Restate word for word the lines below that run from the one holding "457x160 pixels." through the one holding "This screenshot has", inclusive. Pictures don't belong in the copy.
*** Opening Material supplied ***
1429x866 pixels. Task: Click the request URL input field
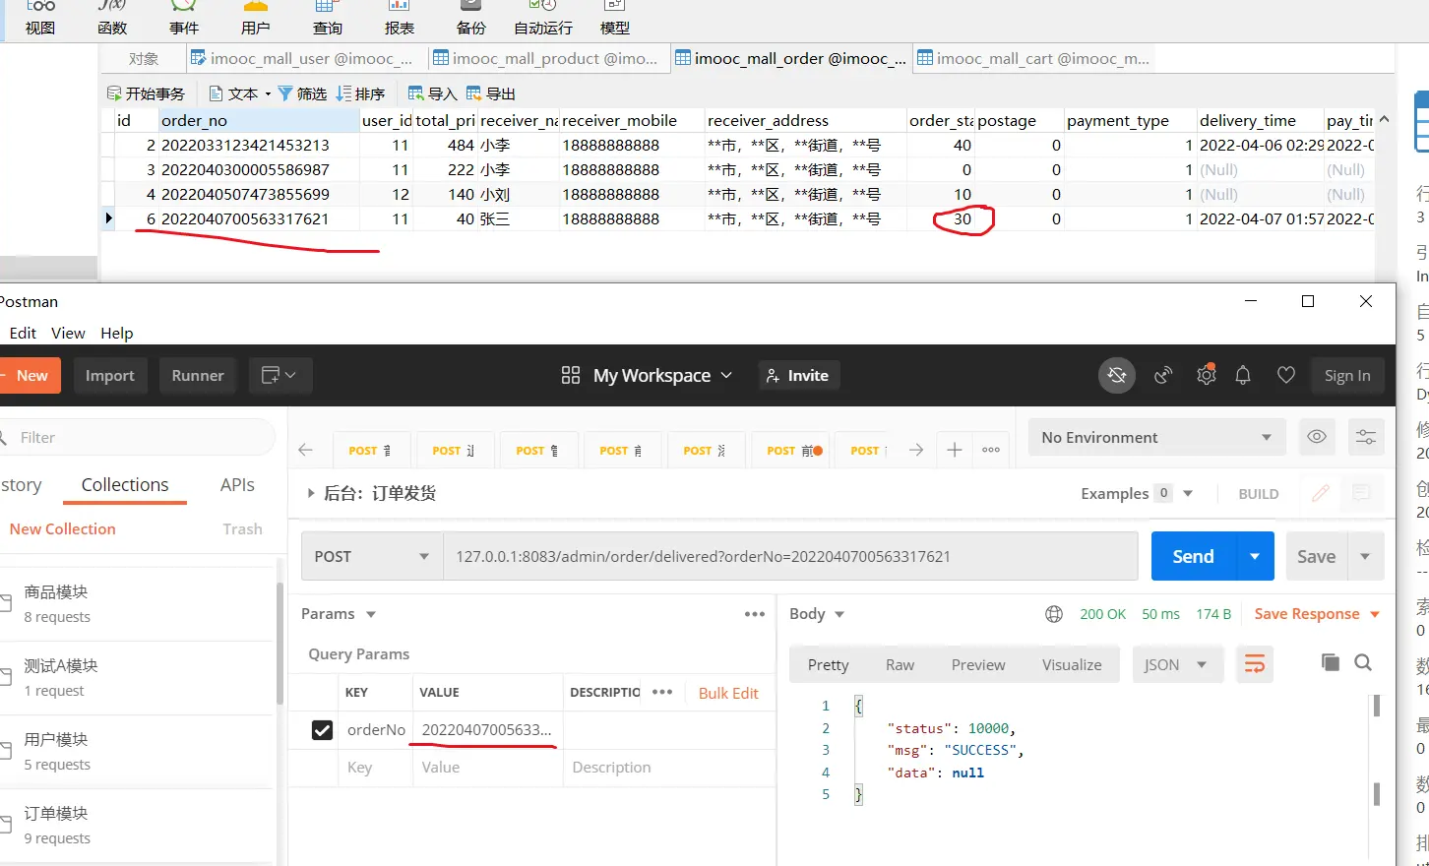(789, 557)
*** Closing Material supplied ***
*** Opening Material supplied ***
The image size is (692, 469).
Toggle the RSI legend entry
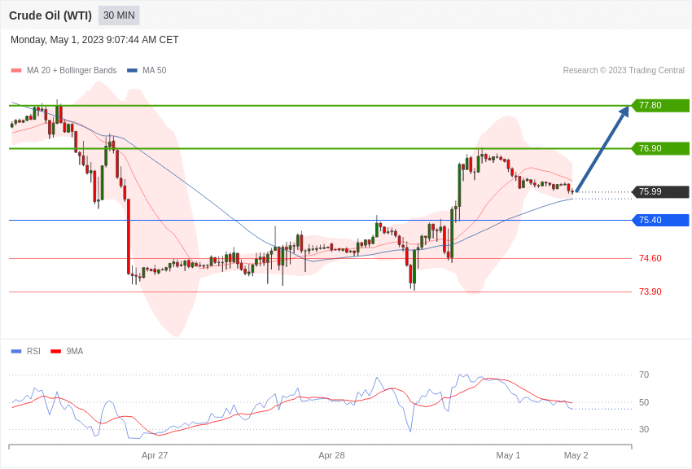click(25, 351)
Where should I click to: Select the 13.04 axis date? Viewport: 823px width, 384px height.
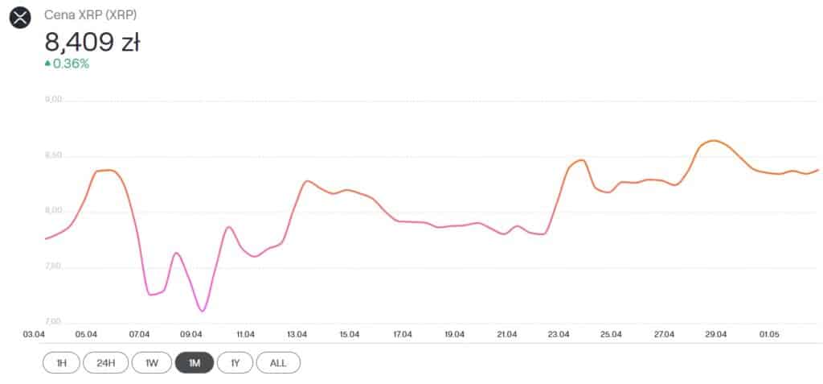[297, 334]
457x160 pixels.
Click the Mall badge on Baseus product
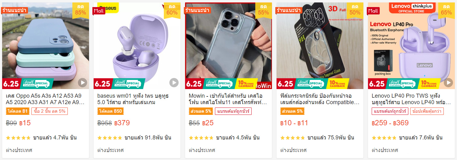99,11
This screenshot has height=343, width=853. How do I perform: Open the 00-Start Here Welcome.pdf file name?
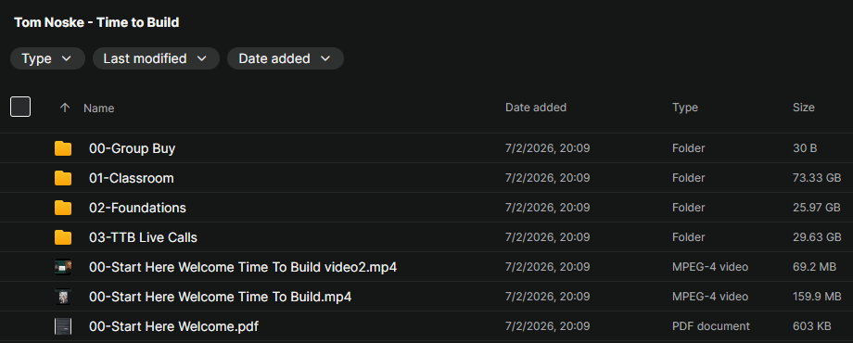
*** Closing Material supplied ***
*** Opening Material supplied ***
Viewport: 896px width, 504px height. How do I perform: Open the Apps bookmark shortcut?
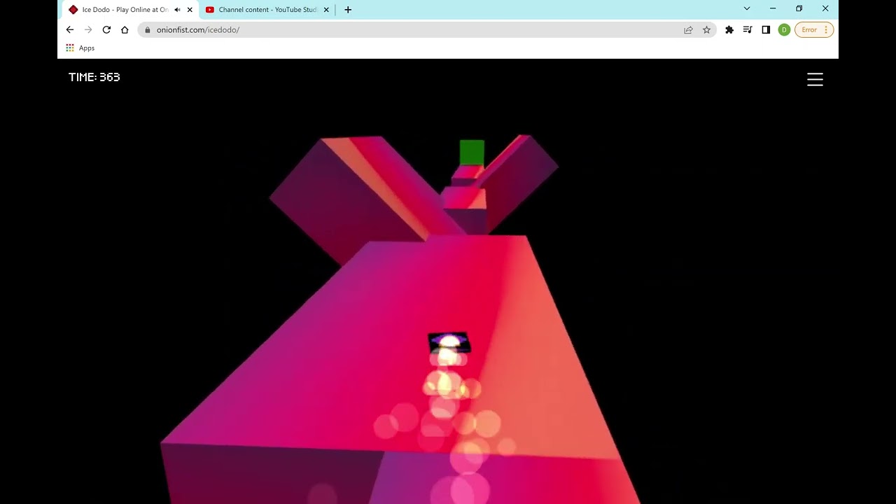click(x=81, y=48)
*** Closing Material supplied ***
> [Answer to the exercise]
457x160 pixels.
Click the Mall badge on Baseus product
99,11
This screenshot has height=343, width=853. How do I perform: Open the 00-Start Here Welcome.pdf file name?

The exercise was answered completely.